Correlation between site preference of ternary Mn addition in LaAg and superconductivity

TL;DR

This study investigates how Mn addition affects the structure, site preference, and superconductivity in LaAg alloys, revealing that Mn site preference influences the emergence of unconventional superconductivity without structural phase transitions.

Contribution

It provides detailed insights into Mn site preference and its correlation with superconductivity in LaAg alloys, highlighting the role of site occupancy in unconventional superconductivity.

Findings

Mn prefers La or Ag sites depending on concentration

Mn addition induces unconventional superconductivity

No structural phase transition observed

Abstract

The results of an extensive investigation of structure, surface morphology, composition and the superconducting-normal phase diagram of a new unconventional superconductor LaAg1-cMnc with nominal composition c = 0.0, 0.025, 0.05, 0.1, 0.2 and 0.3, reveal the following.
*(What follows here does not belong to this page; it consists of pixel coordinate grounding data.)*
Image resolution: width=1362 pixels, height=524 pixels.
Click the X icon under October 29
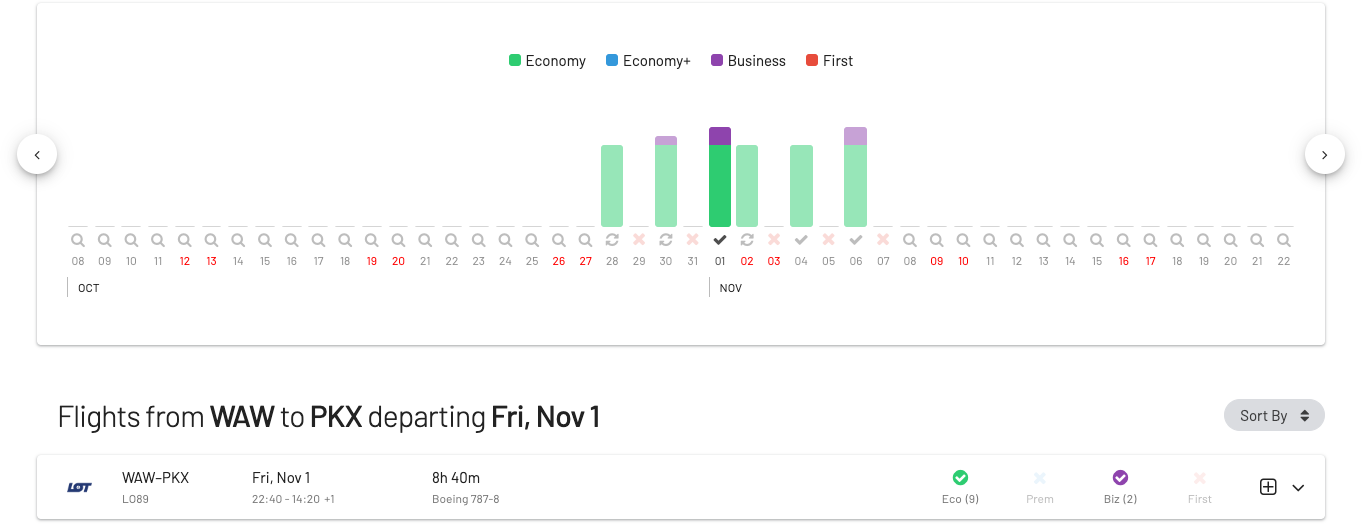click(639, 240)
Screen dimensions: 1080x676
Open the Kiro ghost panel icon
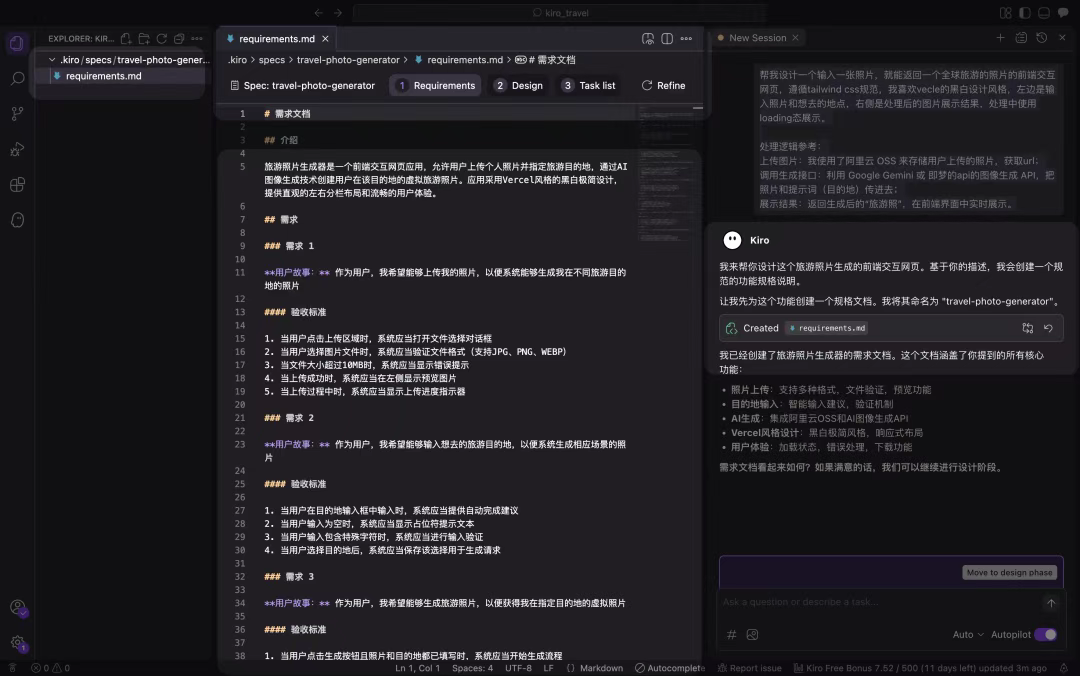click(x=17, y=220)
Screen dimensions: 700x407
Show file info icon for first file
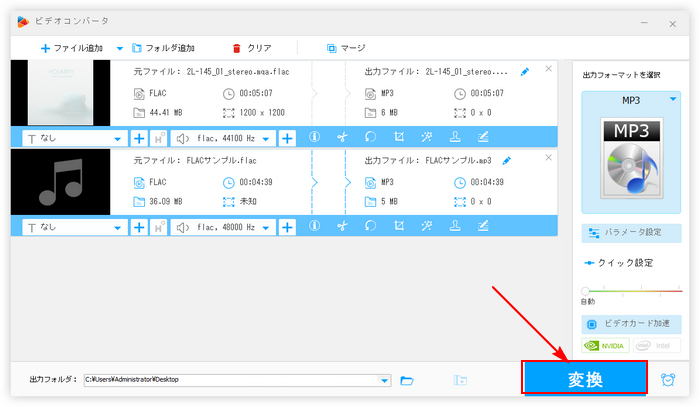(314, 138)
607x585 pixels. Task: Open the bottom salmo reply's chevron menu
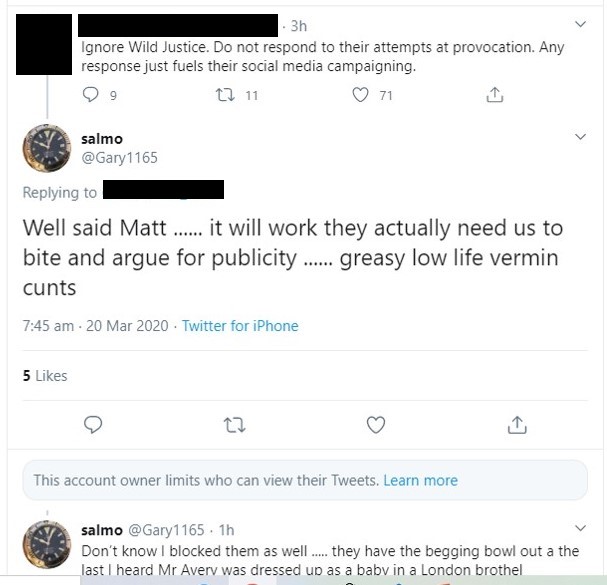point(582,527)
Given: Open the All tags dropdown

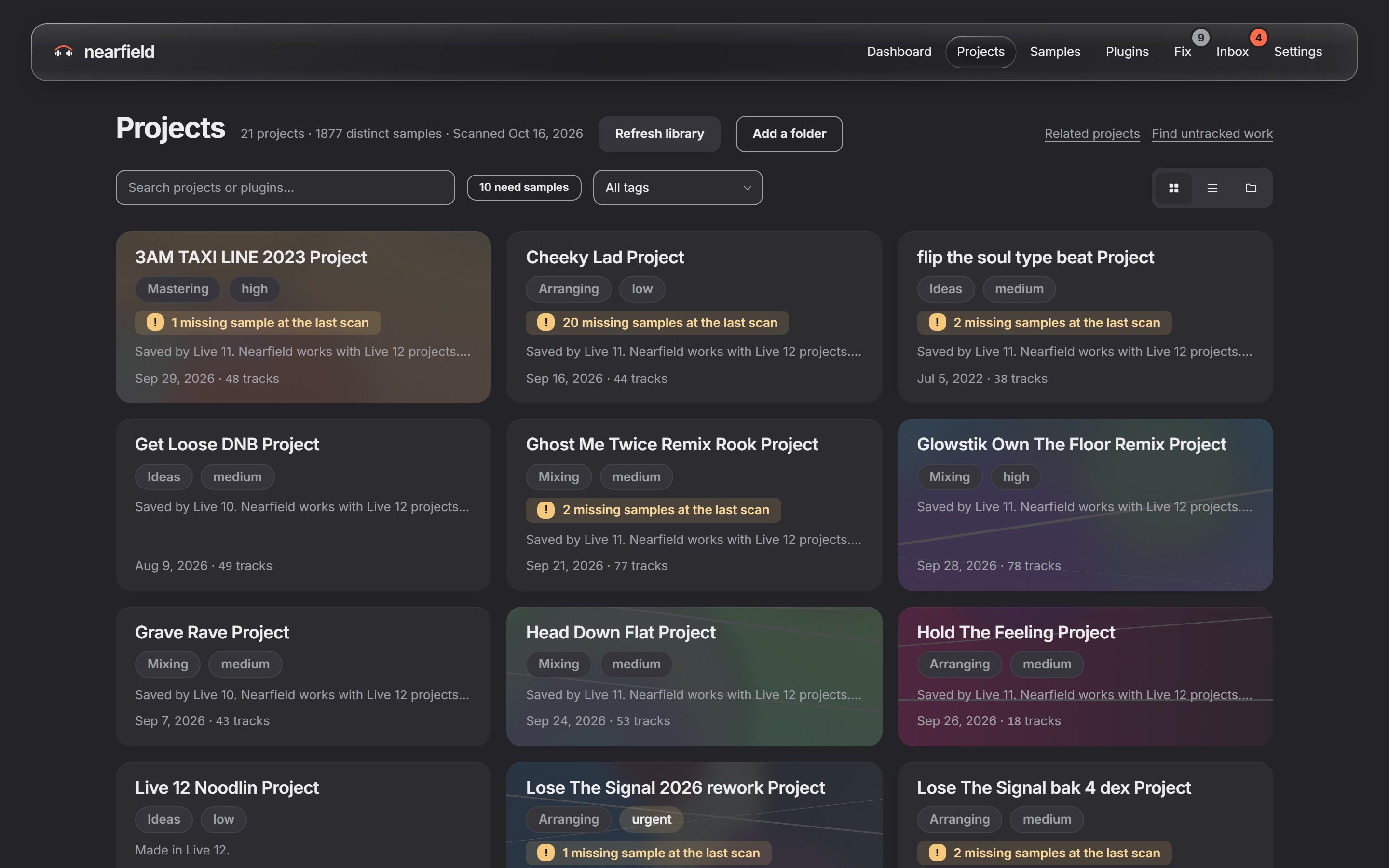Looking at the screenshot, I should click(677, 187).
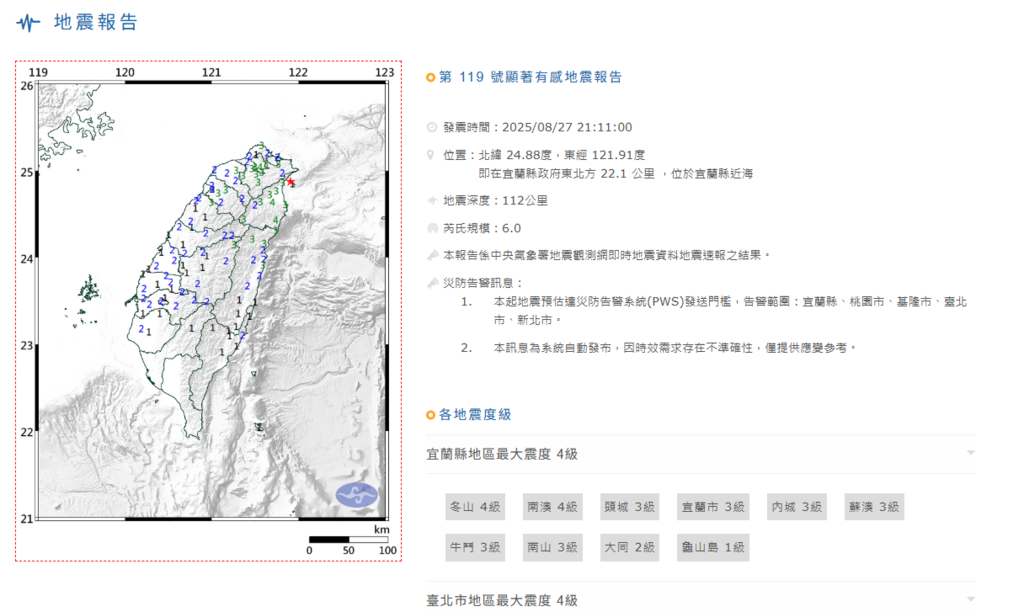The width and height of the screenshot is (1024, 612).
Task: Click the orange bullet beside 各地震度級
Action: [x=431, y=415]
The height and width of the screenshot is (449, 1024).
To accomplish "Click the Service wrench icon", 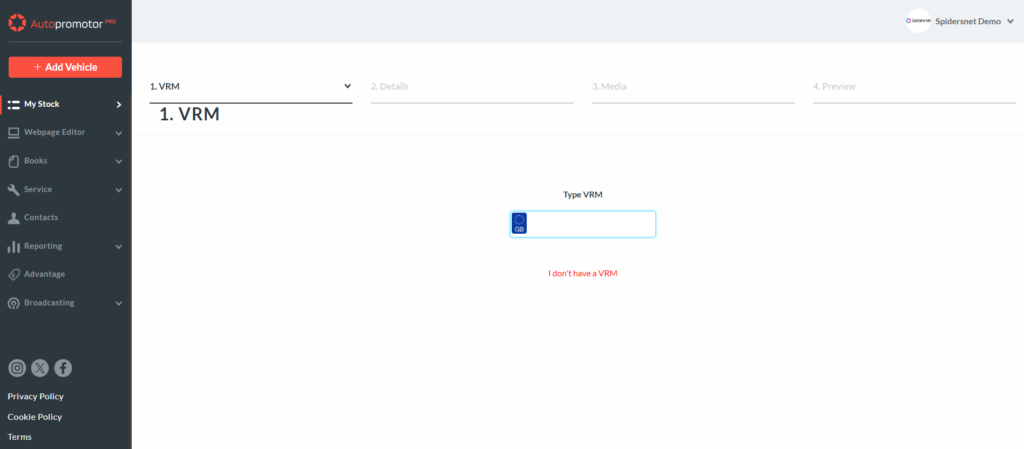I will coord(14,189).
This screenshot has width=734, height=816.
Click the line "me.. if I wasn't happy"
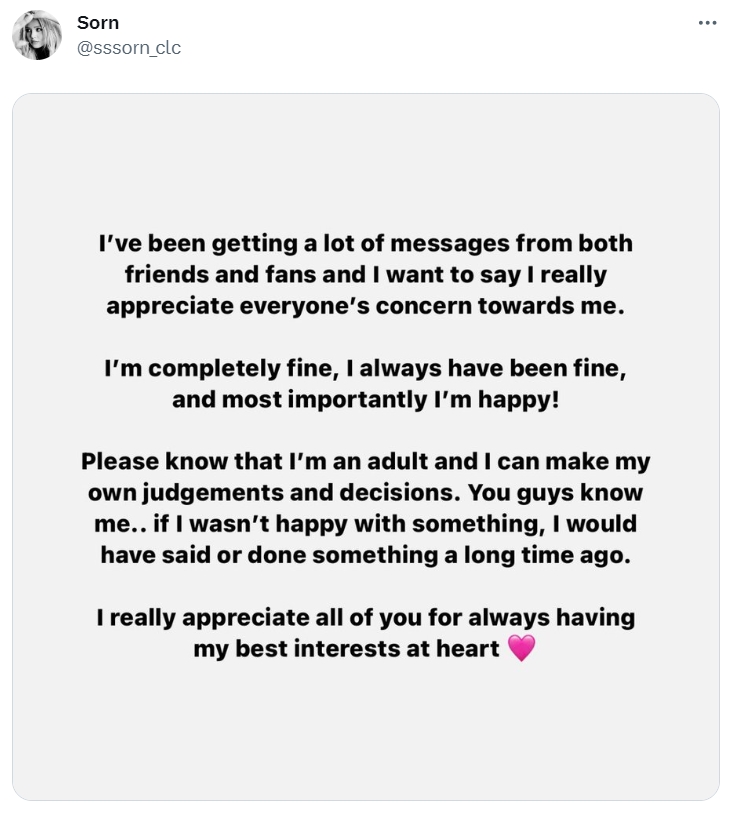(365, 524)
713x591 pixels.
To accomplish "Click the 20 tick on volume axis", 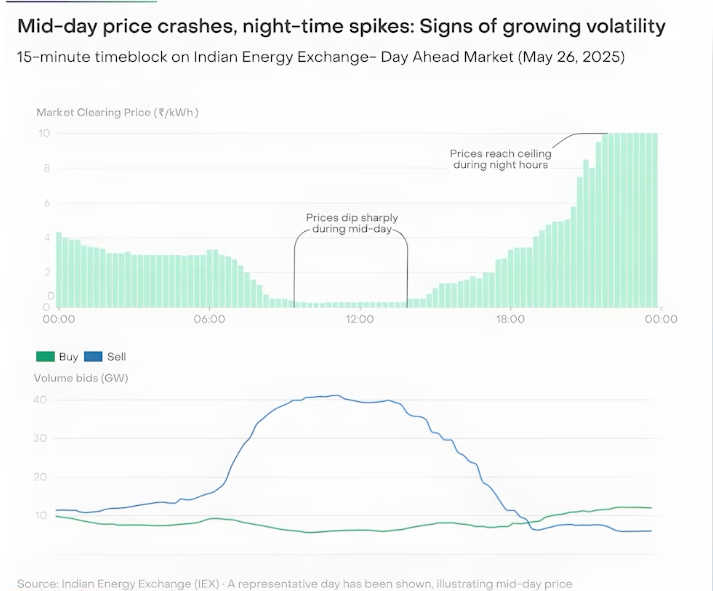I will tap(42, 477).
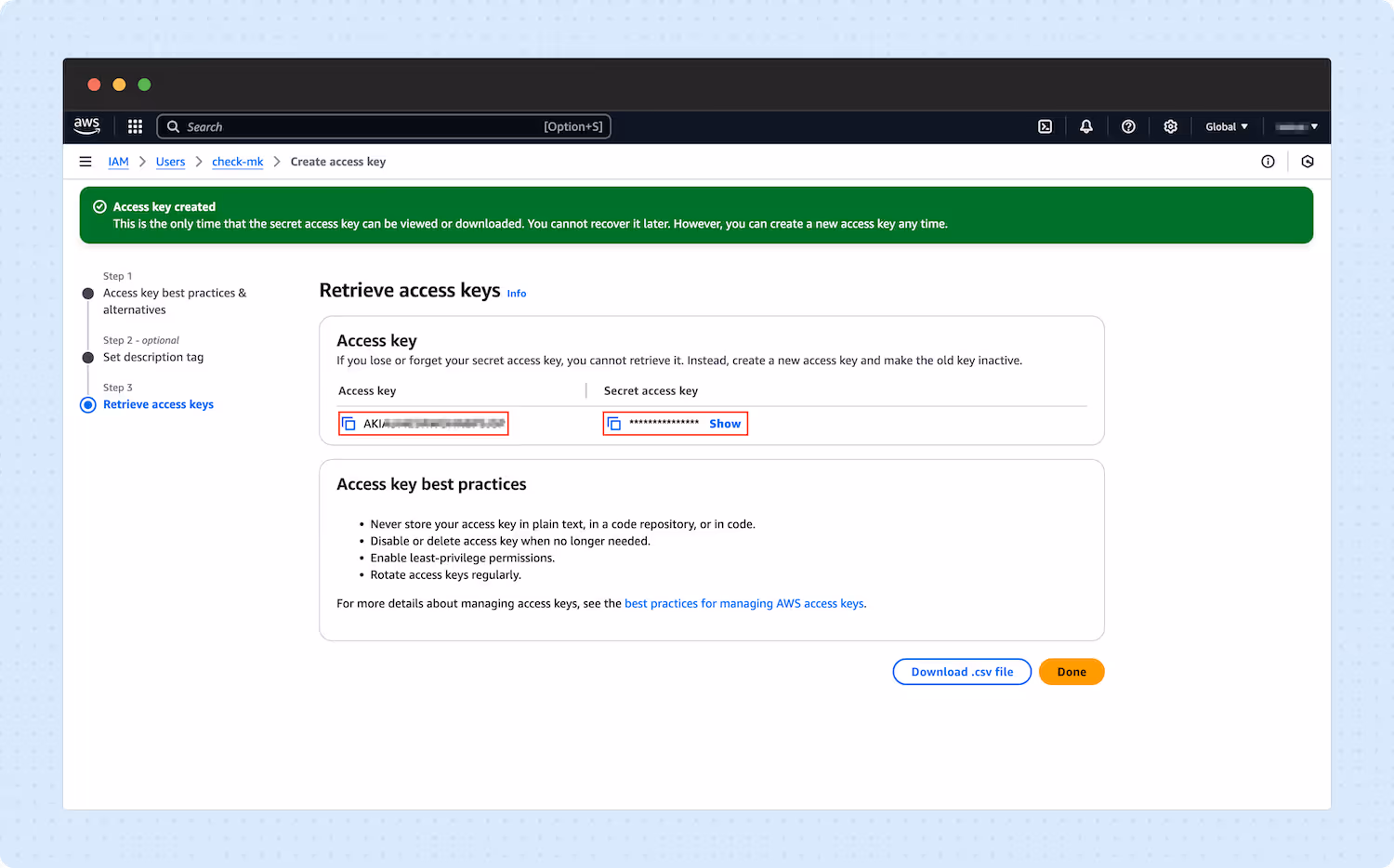Open the CloudShell terminal icon
The height and width of the screenshot is (868, 1394).
[x=1045, y=126]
The alloys with c = 0, 0.025 and 0.05 are essentially single phase alloys with the actual Mn concentration, x, same as the nominal one, i.e., c = x, whereas in the alloys with c = 0.1, 0.2 and 0.3, the actual Mn concentration of the majority phase (crystalline grains) is x = 0.050(1), 0.080(1) and 0.100(1), respectively. The ternary Mn addition does not alter the CsCl structure of the parent compound LaAg. Neither a structural phase transition occurs nor a long-range antiferromagnetic order exists at any temperature within the range 1.8K < = T < = 50K in any of the Mn containing alloys. Mn has exclusive La (Ag) site preference in the alloy (alloys) with x = c = 0.025 (x < = 0.05 or c < = 0.1) whereas in the alloy with x = c = 0.05, Mn has essentially no site preference in that all the Mn atoms either occupy the La sites or the Ag sites. In the alloys (alloy) with x < = 0.05 (x = c = 0.025), substitution of Ag (La) by Mn at the Ag (La) sub-lattice sites in LaAg host gives rise to unconventional superconductivity (destroys the conventional phonon-mediated superconductivity prevalent in the parent LaAg compound).